Com relação à vida interior, falaremos primeiramente das virtudes morais adquiridas, depois das virtudes morais infusas e, enfim, das relações de umas com outras.
As virtudes morais adquiridas
Elevemo-nos progressivamente dos graus inferiores da moralidade natural àqueles da moralidade sobrenatural. Notemos de início, com Santo Tomás, que no homem em estado de pecado mortal costumamos encontrar falsas virtudes, como a temperança no avaro; ele a pratica não por amor do bem honesto e razoável, não para viver segundo a reta razão, mas por amor deste bem útil que é o dinheiro. Do mesmo modo, se paga suas dívidas, é antes para evitar os aborrecimentos dum processo do que por amor à justiça.

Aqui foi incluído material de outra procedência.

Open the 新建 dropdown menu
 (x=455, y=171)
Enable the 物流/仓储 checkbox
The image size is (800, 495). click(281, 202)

Acima dessas falsas virtudes, não é impossível encontrar, mesmo no homem em estado de pecado mortal, verdadeiras virtudes morais adquiridas. Muitos praticam a sobriedade para viver razoavelmente e, pelo mesmo motivo, pagam suas dívidas e fornecem alguns bons princípios aos seus filhos.
Mas, enquanto o homem permanece em estado de pecado mortal, as verdadeiras virtudes encontram-se em estado de disposição pouco estável (in statu dispositionis facile mobilis), não estão ainda em estado de sólida virtude (difficile mobilis). Por que? Porque enquanto o homem estiver em estado de pecado mortal, sua vontade está habitualmente desviada de Deus; em vez de amá-lO acima de tudo, o pecador se ama a si mais que a Deus, donde a grande fraqueza para realizar o bem moral, mesmo o de ordem natural.

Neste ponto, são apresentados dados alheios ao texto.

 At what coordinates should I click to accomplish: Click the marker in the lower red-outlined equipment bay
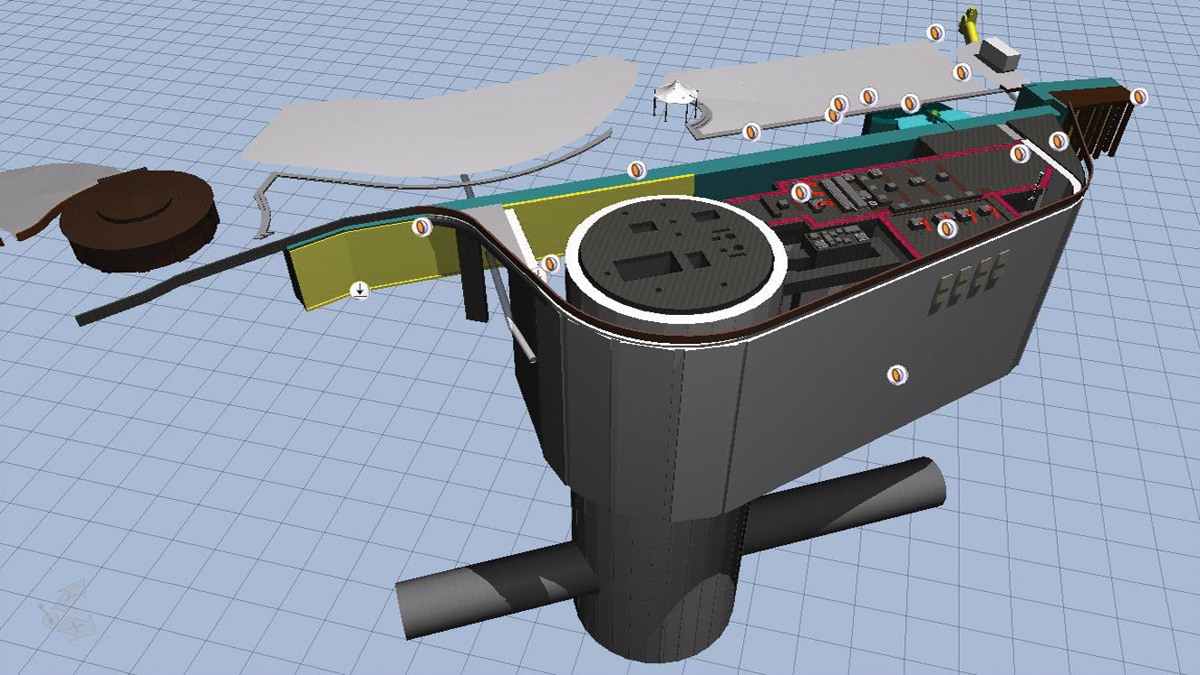(x=947, y=229)
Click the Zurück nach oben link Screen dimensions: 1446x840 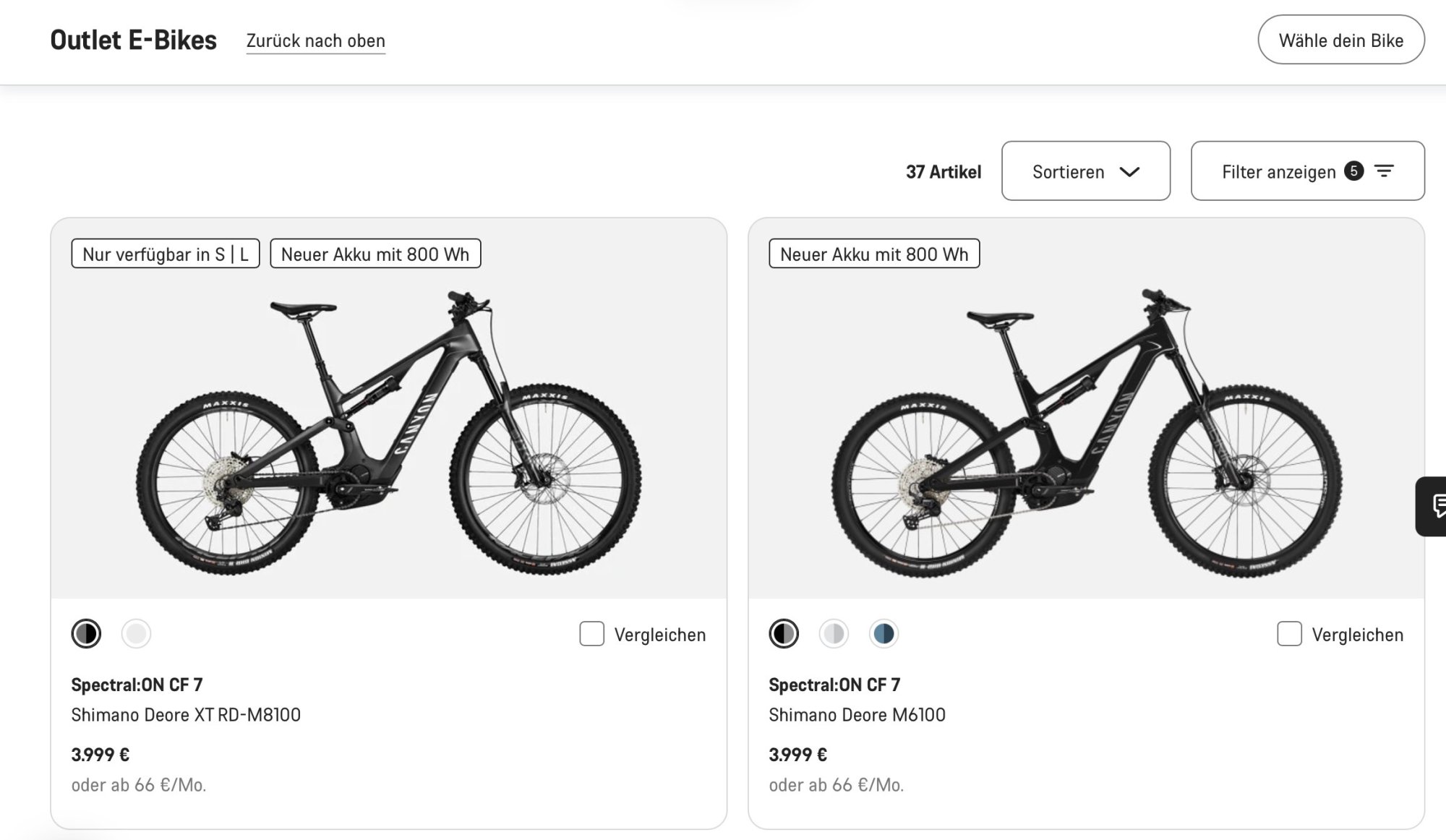(x=315, y=41)
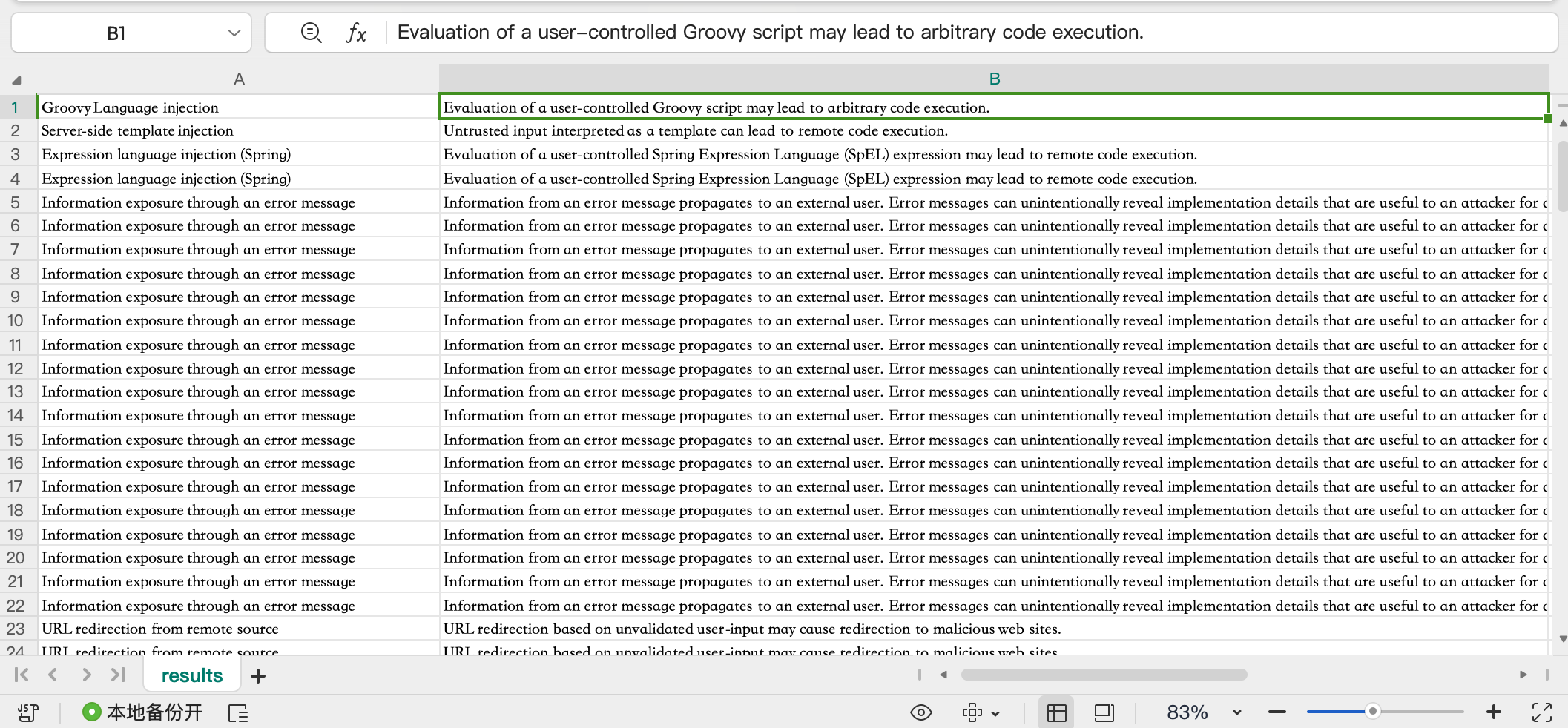This screenshot has height=728, width=1568.
Task: Jump to the first sheet tab
Action: pos(22,675)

Ademais, as verdadeiras virtudes adquiridas que o homem em estado de pecado mortal possuir, carecem de solidez, pois não são conexas, não estão apoiadas o suficiente nas virtudes morais vizinhas, que muitas vezes faltam. Por exemplo, um certo soldado, naturalmente inclinado a atos de bravura e que costuma demonstrar coragem, também tende a enervar-se. Ora, acontece que, em certos dias, por intemperança, falta-lhe a virtude adquirida da força, descuidando de seus deveres essenciais de soldado2.
Esse homem, levado por temperamento a ser corajoso, não tem a virtude da força em estado de virtude. A intemperança faz com que falte à prudência mesmo no domínio próprio da virtude da força. A prudência, que deve guiar todas as virtudes morais, supõe, com efeito, que nossa vontade e sensibilidade estejam habitualmente retificadas quanto ao fim dessas virtudes. Aquele que conduz vários cavalos atrelados a uma charrete necessita que cada um deles já esteja manso e adestrado. Ora, a prudência é um como condutor de todas virtudes morais, «auriga virtutum», devendo tê-las, por assim dizer, todas à mão. Uma não vai sem a outra: elas são conexas na prudência que as dirige.

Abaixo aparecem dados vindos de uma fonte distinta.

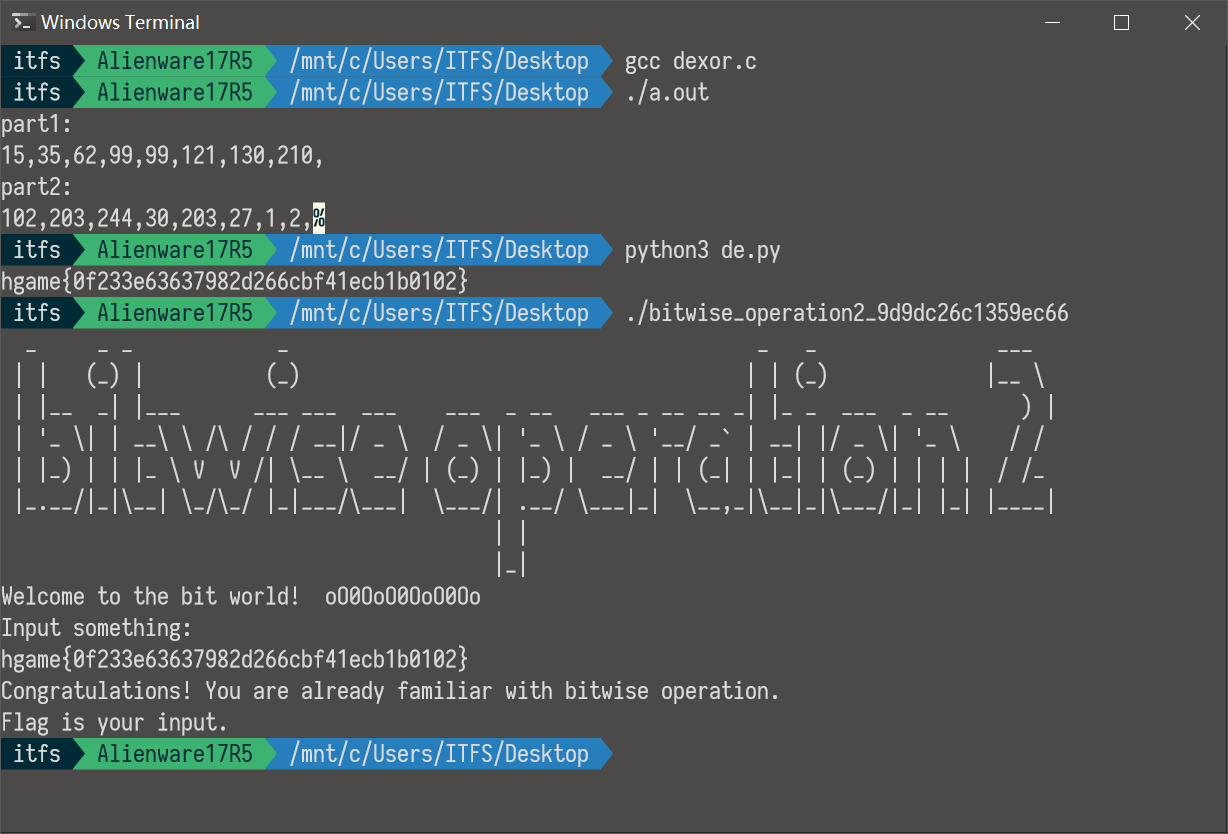
Task: Click the 'Windows Terminal' title text
Action: click(x=120, y=22)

Por conseguinte, para que as verdadeiras virtudes adquiridas não estejam tão-somente em estado de disposição pouco estável, mas em estado de virtude já sólida (in status virtutis), faz-se mister que estejam conexas e, por isso, que o homem não mais esteja em estado de pecado mortal, mas que sua vontade esteja retificada quanto ao fim último. Convém que ame a Deus mais que a si ― se não um amor sentido, pelo menos um amor de estima, real e eficaz. E isso não é possível sem o estado de graça e a caridade3.
Mas, após a justificação ou conversão, essas verdadeiras virtudes adquiridas podem chegar a ser virtudes estáveis (in statu virtutis); podem tornar-se conexas, apoiar-se uma nas outras. Enfim, sob o influxo da caridade infusa, elas tornam-se o princípio de atos meritórios para a vida eterna. Alguns teólogos, como Duns Scot, por causa disso, chegaram a pensar que não é necessário que haja em nós virtudes morais infusas.
As virtudes morais infusas
As virtudes morais adquiridas, das quais falamos, bastam, sob a influência da caridade, para constituir o organismo espiritual das virtudes nos cristãos? É necessário que recebamos virtudes morais infusas?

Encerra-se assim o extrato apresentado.